Женщина остановила взор на обнаженном полковнике и сказала сухим бесслезным голосом:

- За что мужа расстреляли?

- За що треба, за то и расстреляли, - отозвался полковник и страдальчески сморщился. Комочек все больше алел под его пальцами.

Она усмехнулась так, что я стал не отрываясь глядеть ей в глаза. Не видал таких глаз. И вот она повернулась ко мне и сказала:

- А вы доктор!…

Ткнула пальцем в рукав, в красный крест, и покачала головой.

- Ай, ай, - продолжала она, и глаза ее пылали, - ай, ай.
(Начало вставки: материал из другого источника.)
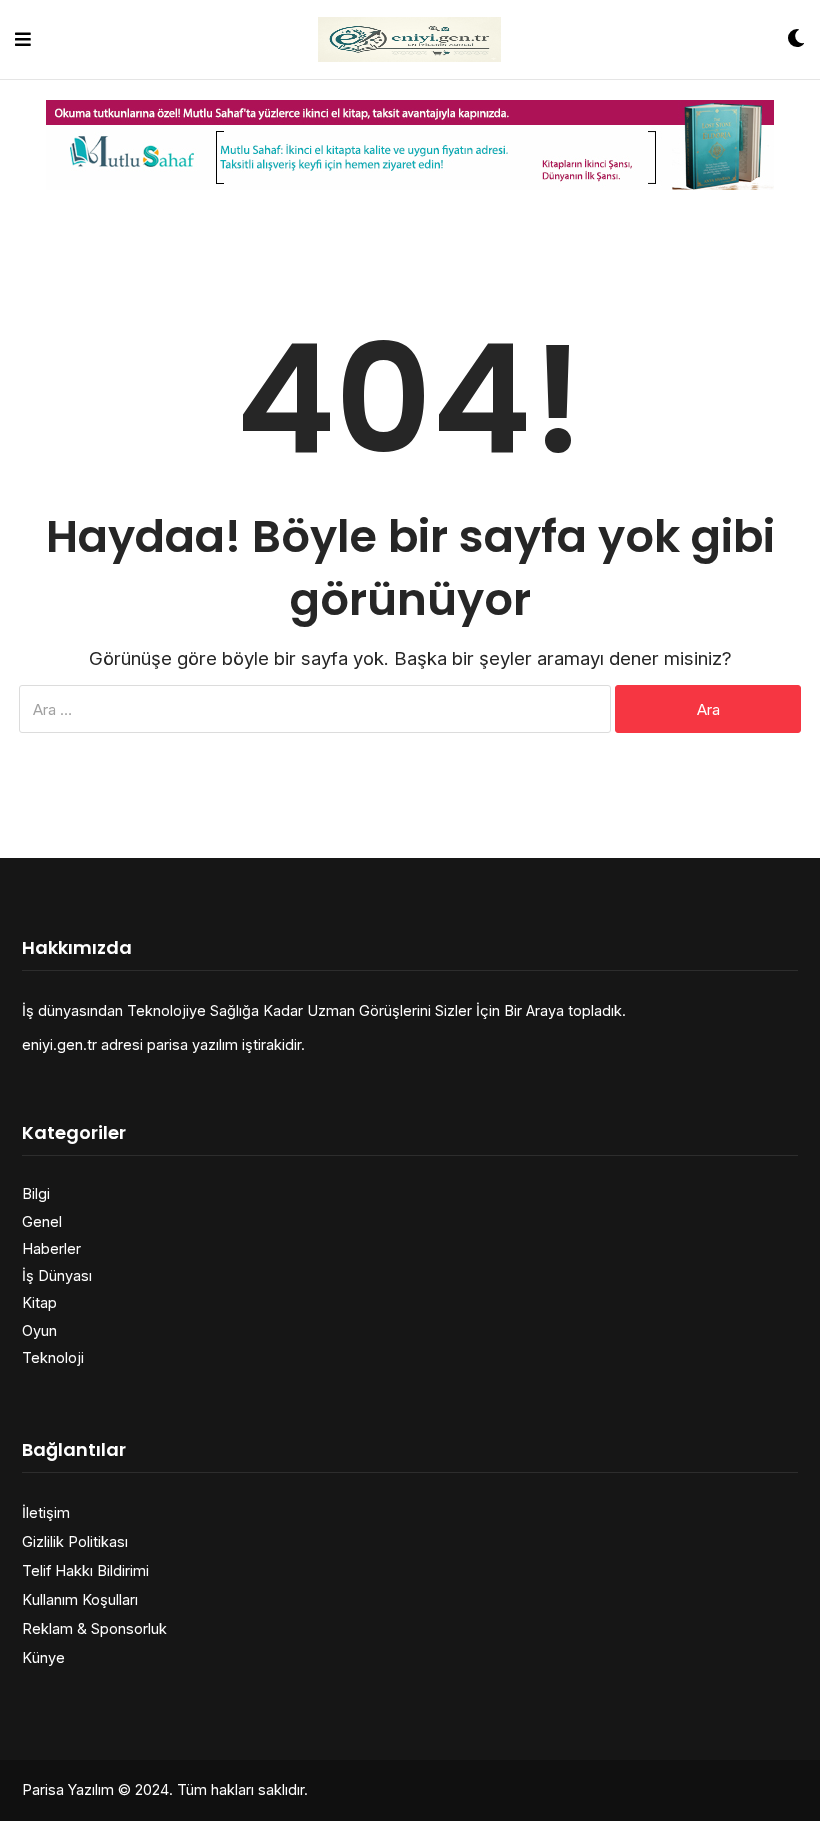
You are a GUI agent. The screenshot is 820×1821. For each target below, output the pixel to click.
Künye (43, 1657)
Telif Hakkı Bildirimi (85, 1570)
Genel (42, 1221)
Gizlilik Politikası (75, 1541)
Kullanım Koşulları (80, 1599)
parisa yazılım (192, 1044)
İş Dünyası (57, 1275)
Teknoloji (53, 1357)
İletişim (46, 1512)
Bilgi (36, 1193)
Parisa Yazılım (68, 1789)
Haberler (51, 1248)
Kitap (39, 1302)
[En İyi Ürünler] (409, 39)
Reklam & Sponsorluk (94, 1628)
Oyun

Какой вы подлец… Вы в университете обучались и с этой рванью… На их стороне и перевязочки делаете?! Он человека по лицу лупит и лупит. Пока с ума не свел… А вы ему перевязочку делаете?…

Все у меня помутилось перед глазами, даже до тошноты, и я почувствовал, что сейчас вот и начались самые страшные и удивительные события в моей злосчастной докторской жизни.

- Вы мне говорите? - спросил я и почувствовал, что дрожу. - Мне?… Да вы знаете…

Но она не пожелала слушать, повернулась к полковнику и плюнула ему в лицо. Тот вскочил, крикнул:

- Хлопцы!

Когда ворвались, он сказал гневно:

- Дайте ей 25 шомполов.

Она ничего не сказала, и ее выволокли под руки, а полковник закрыл дверь и забросил крючок, потом опустился на табурет и отбросил ком марли. Из небольшого пореза сочилась кровь. Полковник вытер плевок, повисший на правом усе.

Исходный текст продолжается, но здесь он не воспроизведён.